У графа Іоанна Іоанновича не было родственниковъ, за исключеніемъ одного внука, полу-родственника. Отца и мать онъ потерялъ еще въ юности и хорошенько не помнилъ, когда именно это случилось; но это и не могло быть интересно.

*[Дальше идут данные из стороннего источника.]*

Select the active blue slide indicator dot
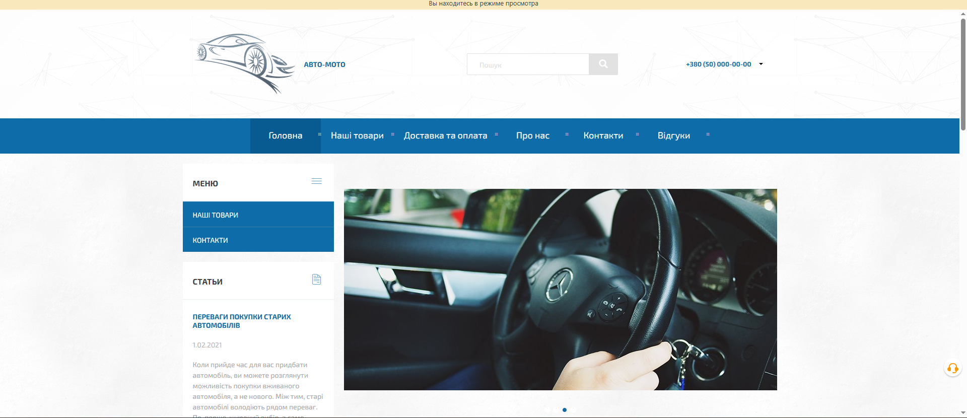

Когда государь Петръ, послѣ неудачнаго приступа въ Азову, строилъ суда на рѣкѣ Воронежѣ, то въ числѣ пригнанныхъ на работы мастеровыхъ находились два брата Скабродскихъ, оба подмастерья столяры, родомъ изъ города Романева; Старшему, Стенькѣ, было 16 лѣтъ, второму, Ванькѣ, 13 лѣтъ. Оба парня оказались въ строеніи искуснѣе многихъ взрослыхъ и мастеровъ. Старшій сдѣлался близкимъ лицемъ Петра Алексѣевича и не отлучался отъ него до самой смерти своей. За годъ до кончины Великаго, благодаря брату Степану, любимцу государя, и Иванъ Скабронскій сталъ дворяниномъ и графомъ и долго пережилъ его. A благодаря тому, что держался всегда въ сторонѣ отъ всѣхъ партій столицы и двора, прожилъ счастливо въ Петербургѣ три четверти столѣтія. На его глазахъ смѣнялись государи и государыни, нѣмцы и русскіе, фавориты и временщики — одни возвышались, другіе падали и уѣзжали въ ссылку, одни вымирали, другіе нарождались… A онъ сидѣлъ и сидѣлъ въ Петербургѣ, на Васильевскомъ островѣ, на набережной Невы, въ своемъ домѣ и спокойно взиралъ на круговоротъ, совершавшійся около него и на его глазахъ. Судьба другахъ лицъ его научала и воспитывала и онъ пользовался тѣми уроками, какіе судьба давала Меншиковымъ, Волынскимъ, Минихамъ, Биронамъ, Бестужевымъ.